Required action -> Each record is to be given again precisely as written.

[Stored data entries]
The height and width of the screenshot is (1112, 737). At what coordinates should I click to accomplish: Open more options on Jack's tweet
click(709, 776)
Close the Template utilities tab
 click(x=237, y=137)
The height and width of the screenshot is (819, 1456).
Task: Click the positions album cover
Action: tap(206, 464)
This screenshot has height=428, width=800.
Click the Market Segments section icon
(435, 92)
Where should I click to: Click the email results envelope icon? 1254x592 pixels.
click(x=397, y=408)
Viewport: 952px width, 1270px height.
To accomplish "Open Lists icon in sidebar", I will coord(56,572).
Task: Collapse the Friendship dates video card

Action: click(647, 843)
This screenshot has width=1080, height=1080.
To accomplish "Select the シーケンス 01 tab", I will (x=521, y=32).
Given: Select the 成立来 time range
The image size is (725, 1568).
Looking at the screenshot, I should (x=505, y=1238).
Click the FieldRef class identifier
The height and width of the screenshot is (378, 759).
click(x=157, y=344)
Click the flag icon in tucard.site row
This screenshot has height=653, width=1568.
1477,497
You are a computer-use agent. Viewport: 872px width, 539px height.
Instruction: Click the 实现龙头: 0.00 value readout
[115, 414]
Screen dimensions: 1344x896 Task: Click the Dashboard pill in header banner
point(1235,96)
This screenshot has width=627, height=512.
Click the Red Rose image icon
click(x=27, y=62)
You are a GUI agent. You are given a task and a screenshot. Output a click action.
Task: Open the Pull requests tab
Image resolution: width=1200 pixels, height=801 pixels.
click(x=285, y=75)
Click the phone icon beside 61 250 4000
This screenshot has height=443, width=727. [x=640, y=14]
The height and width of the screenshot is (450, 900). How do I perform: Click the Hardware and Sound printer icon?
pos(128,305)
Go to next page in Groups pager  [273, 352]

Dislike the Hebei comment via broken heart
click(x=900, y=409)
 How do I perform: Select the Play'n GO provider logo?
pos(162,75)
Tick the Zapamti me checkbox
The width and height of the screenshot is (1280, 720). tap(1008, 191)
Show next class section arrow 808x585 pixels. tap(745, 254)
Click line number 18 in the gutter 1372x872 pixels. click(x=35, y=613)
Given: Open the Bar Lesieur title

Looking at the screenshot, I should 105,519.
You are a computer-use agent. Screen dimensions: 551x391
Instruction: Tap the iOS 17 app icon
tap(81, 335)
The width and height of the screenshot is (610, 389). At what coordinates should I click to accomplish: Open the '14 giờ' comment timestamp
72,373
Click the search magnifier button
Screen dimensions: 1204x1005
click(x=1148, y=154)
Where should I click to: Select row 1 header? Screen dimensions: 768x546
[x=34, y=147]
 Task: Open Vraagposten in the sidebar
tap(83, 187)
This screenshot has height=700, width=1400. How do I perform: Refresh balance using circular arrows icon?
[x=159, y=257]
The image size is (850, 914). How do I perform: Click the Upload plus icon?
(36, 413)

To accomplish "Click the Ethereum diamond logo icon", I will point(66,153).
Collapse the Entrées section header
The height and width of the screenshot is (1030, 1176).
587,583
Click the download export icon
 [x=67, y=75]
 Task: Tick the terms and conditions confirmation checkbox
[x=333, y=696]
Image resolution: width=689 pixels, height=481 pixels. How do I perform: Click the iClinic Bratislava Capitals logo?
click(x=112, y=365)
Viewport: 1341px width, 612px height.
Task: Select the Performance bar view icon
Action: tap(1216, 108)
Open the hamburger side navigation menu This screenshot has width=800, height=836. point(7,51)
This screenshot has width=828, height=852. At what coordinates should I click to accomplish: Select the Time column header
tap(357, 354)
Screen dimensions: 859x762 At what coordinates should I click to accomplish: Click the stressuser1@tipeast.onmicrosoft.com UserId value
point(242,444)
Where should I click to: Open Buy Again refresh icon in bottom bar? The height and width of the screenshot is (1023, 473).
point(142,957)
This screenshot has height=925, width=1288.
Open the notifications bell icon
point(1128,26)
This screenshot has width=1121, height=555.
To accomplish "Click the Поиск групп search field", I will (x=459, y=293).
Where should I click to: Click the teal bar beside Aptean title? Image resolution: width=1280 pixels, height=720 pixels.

Solution ->
The height and width of the screenshot is (1112, 737). At what coordinates should I click to accomplish: Open more options on Jack's tweet
click(709, 776)
Close the Template utilities tab
 click(x=237, y=137)
The height and width of the screenshot is (819, 1456).
Task: Click the positions album cover
Action: tap(206, 464)
This screenshot has height=428, width=800.
Click the Market Segments section icon
(435, 92)
Where should I click to: Click the email results envelope icon? 1254x592 pixels.
click(x=397, y=408)
Viewport: 952px width, 1270px height.
To accomplish "Open Lists icon in sidebar", I will coord(56,572).
Task: Collapse the Friendship dates video card

Action: click(647, 843)
This screenshot has width=1080, height=1080.
To accomplish "Select the シーケンス 01 tab", I will (x=521, y=32).
Given: Select the 成立来 time range
The image size is (725, 1568).
Looking at the screenshot, I should (x=505, y=1238).
Click the FieldRef class identifier
The height and width of the screenshot is (378, 759).
click(x=157, y=344)
Click the flag icon in tucard.site row
This screenshot has height=653, width=1568.
1477,497
You are a computer-use agent. Viewport: 872px width, 539px height.
Instruction: Click the 实现龙头: 0.00 value readout
[115, 414]
Screen dimensions: 1344x896 Task: Click the Dashboard pill in header banner
point(1235,96)
This screenshot has width=627, height=512.
Click the Red Rose image icon
click(x=27, y=62)
You are a GUI agent. You are given a task and a screenshot. Output a click action.
Task: Open the Pull requests tab
Image resolution: width=1200 pixels, height=801 pixels.
click(x=285, y=75)
Click the phone icon beside 61 250 4000
This screenshot has height=443, width=727. [x=640, y=14]
The height and width of the screenshot is (450, 900). How do I perform: Click the Hardware and Sound printer icon?
pos(128,305)
Go to next page in Groups pager  [273, 352]

Dislike the Hebei comment via broken heart
click(x=900, y=409)
 How do I perform: Select the Play'n GO provider logo?
pos(162,75)
Tick the Zapamti me checkbox
The width and height of the screenshot is (1280, 720). tap(1008, 191)
Show next class section arrow 808x585 pixels. tap(745, 254)
Click line number 18 in the gutter 1372x872 pixels. click(x=35, y=613)
Given: Open the Bar Lesieur title

Looking at the screenshot, I should 105,519.
You are a computer-use agent. Screen dimensions: 551x391
Instruction: Tap the iOS 17 app icon
tap(81, 335)
The width and height of the screenshot is (610, 389). At what coordinates should I click to accomplish: Open the '14 giờ' comment timestamp
72,373
Click the search magnifier button
Screen dimensions: 1204x1005
click(x=1148, y=154)
Where should I click to: Select row 1 header? Screen dimensions: 768x546
[x=34, y=147]
 Task: Open Vraagposten in the sidebar
tap(83, 187)
This screenshot has height=700, width=1400. How do I perform: Refresh balance using circular arrows icon?
[x=159, y=257]
The image size is (850, 914). How do I perform: Click the Upload plus icon?
(36, 413)

To accomplish "Click the Ethereum diamond logo icon", I will point(66,153).
Collapse the Entrées section header
The height and width of the screenshot is (1030, 1176).
587,583
Click the download export icon
 [x=67, y=75]
 Task: Tick the terms and conditions confirmation checkbox
[x=333, y=696]
Image resolution: width=689 pixels, height=481 pixels. How do I perform: Click the iClinic Bratislava Capitals logo?
click(x=112, y=365)
Viewport: 1341px width, 612px height.
Task: Select the Performance bar view icon
Action: tap(1216, 108)
Open the hamburger side navigation menu This screenshot has width=800, height=836. point(7,51)
This screenshot has width=828, height=852. At what coordinates should I click to accomplish: Select the Time column header
tap(357, 354)
Screen dimensions: 859x762 At what coordinates should I click to accomplish: Click the stressuser1@tipeast.onmicrosoft.com UserId value
point(242,444)
Where should I click to: Open Buy Again refresh icon in bottom bar? The height and width of the screenshot is (1023, 473).
point(142,957)
This screenshot has height=925, width=1288.
Open the notifications bell icon
point(1128,26)
This screenshot has width=1121, height=555.
To accomplish "Click the Поиск групп search field", I will (x=459, y=293).
Where should I click to: Click the teal bar beside Aptean title? Image resolution: width=1280 pixels, height=720 pixels.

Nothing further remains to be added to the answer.